I heard a lot of very loud, scary sounding barking going on out the back when I stopped and opened the door, and thought to myself – “This might be an interesting visit.” However, the barking stopped pretty quickly. That’s unusual – mostly a dog that barks will keep going until you get inside, and they’ve had a chance to meet you.
“I have to warn you, he’s pretty big!” the man told me.
And he was. the. fattest. dog. I. have. ever. seen!!! His back was quite literally like a coffee table- flat, and about 2 feet across. He was lying down when the door opened, but he did struggle to his feet to come over and have a sniff. And a struggle it was, it took him minutes to heave himself up, and then every step was an effort. He could only manage to hold his bulk off the ground for 5 minutes or so before he had to flop down again.
“Oh dear!” I said to the owners. “How much does he weigh?”
“About 85-90 kg, we think. There’s no way we can get him in the car, you see. We rehomed him, and his first owners had a pie shop. Well- all the leftover pies, there they are walking around. He’s the greediest dog we’ve ever had anything to do with, all he thinks about is eating!” They looked worried about their dog.
“Have you put him on a diet?” I asked.
Guilty looks flashed across their faces. “Well, we tried, but he kept looking at us…”
Oh yes – the “I’m dying of starvation look”, where they fix you with their big, sad, brown eyes, and before you know it, you’ve given them a bit more to eat, because they look so hungry and pathetic. I had a long talk about diet, and at the same time I could see that these people didn’t have the will to make this dog hungry enough to actually lose weight. I put him on some medication to help his poor, worn out, arthritic frame be a bit more comfortable. And I explained that he was old before his time, and wasn’t likely to live a very long life.

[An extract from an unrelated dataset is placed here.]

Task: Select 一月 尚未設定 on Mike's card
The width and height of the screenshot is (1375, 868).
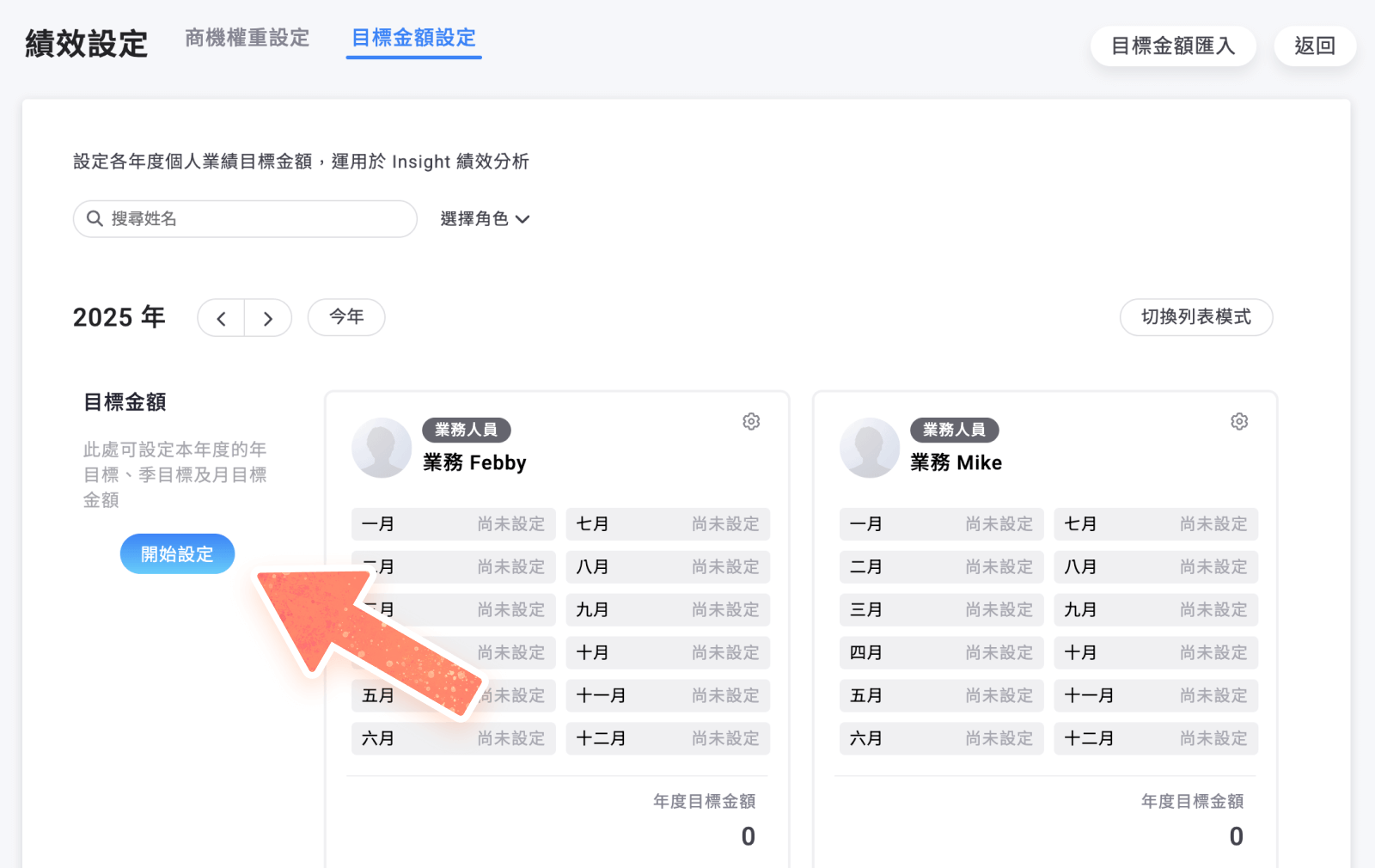Action: point(940,523)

I saw him quite a few times over the next 2 years or so, and every time I told them to feed him less. I think he might have lost a pound or two, but he didn’t really get any skinnier. Then one day his body simply gave up, and he couldn’t get to his feet. I put him to sleep, and they had to get a backhoe in to dig his grave.
I couldn’t find it in me to judge these people. They truly loved the big fella, and the damage had been done before they got him. They gave him a good home, and did what they could to help him have a good life.